The first four spices (aromatic gum resin, operculum, galbanum and frankincense) comprised the greatest weight. Each consisted of seventy maneh-weight, for a combined weight of 280. After each spice was pounded separately, they were mixed together. To these were added myrrh, cassia, spikenard (valerian) and saffron, each consisting of sixteen maneh-weight for a total weight of sixty-four manehs. These, too, were pounded separately before being mixed together. The combined weight now came to 344, although the first four spices were, in weight, more than the last four spices by a ratio of about 4 1/3 to 1. Costus was added unto these, being only twelve maneh-weight. The previous four spices mentioned were, in weight, more than the costus by a ratio of 1 1/3 to 1. The combined weight now came to 356. Unto these spices was added cinnamon, having a quantity of three maneh-weight. The previous spice named was, in weight, more than the cinnamon by a ratio of 4 to 1. The combined weight now came to 359. Finally, unto these spices was added nine maneh-weight of agarwood, which last spice was also more in weight than the cinnamon by a ratio of 3 to 1. The entire weight accruing therefrom was three-hundred and sixty-eight manehs (296.75 kg), or, based on Saadia Gaon's calculation in dirhams, amounted to 109.296 kg. A quarter kab of salt was added to the pounded incense, as well as a dash of ambergris absolute, believed to be the "Jordan amber."

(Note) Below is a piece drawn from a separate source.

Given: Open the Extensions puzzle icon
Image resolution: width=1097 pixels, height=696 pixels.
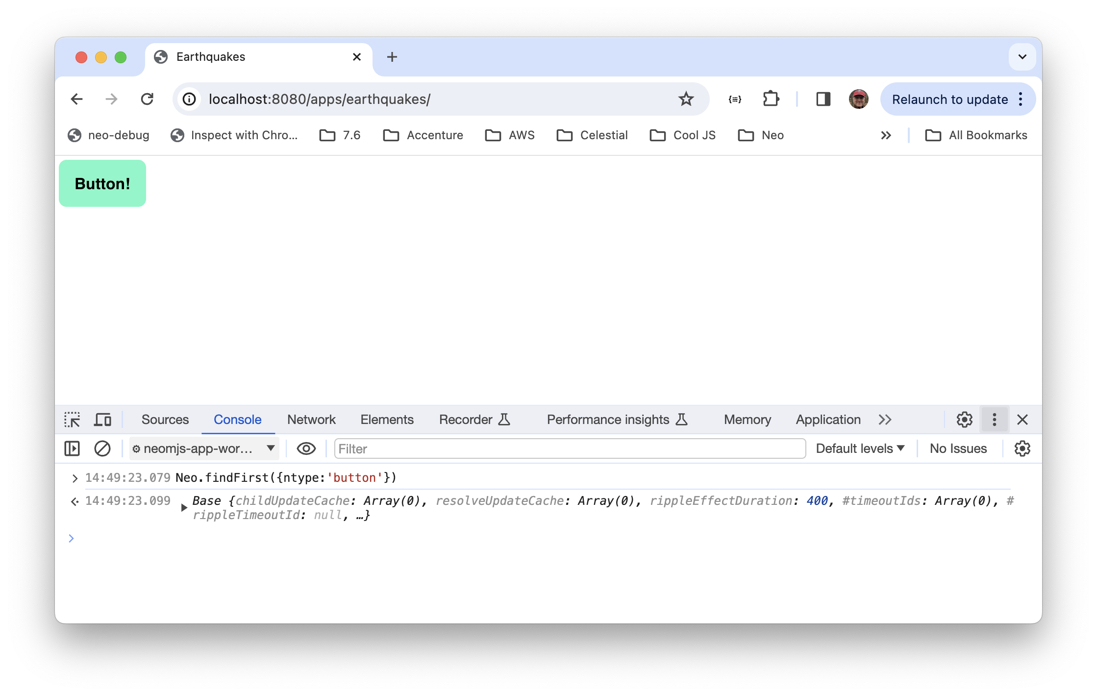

A question came to the fore in the course of their studies, whereby the Rabbis had asked whether or not it would be permissible for the apothecary to compound half of the total weight normally compounded in making the incense. The answer given was unequivocal, namely: to make half of 368 maneh-weight, or only 184 maneh-weight, of spices compounded together is still permissible, on the condition that the spices are compounded with the same ratio. It was not clear, however, if it were permissible to make a quarter or a third of its normal weight.

Excursus: The following account, taken from Vendyl Jones' Report on the Excavations at Qumran, is based on the work of Dr. Marvin Antelmen, Chemical Advisor at Weizmann Institute of Science, Rehovot. In it, Dr. Antelmen cites co-worker and researcher on the chemical analysis conducted by him on the cache of spices discovered at Qumran and believed to have been the residue of holy incense stored-away after the destruction of the Temple in Jerusalem in 68 / 70 CE.

"The aroma released from the spice compound during its processing was profuse and almost immediate. It initially saturated my hands as well as the clothes that I was wearing. Within a matter of minutes my laboratory and the surrounding area (for an area of several meters) was affected by the scent released from the spices... On the first day of processing, the aroma was so intense that I could almost taste it... Upon my return home that evening, the scent that had attached itself on my body and clothes was really apparent to both my wife and daughter. During the course of the week, the odor lessened slightly but was still noticeable in and around my lab. Within a few weeks the distinct aroma of the spices diminished to a freshness or cleanness of the air in my lab and the surrounding area. This aroma was in evidence, if even so slightly, for approximately two months."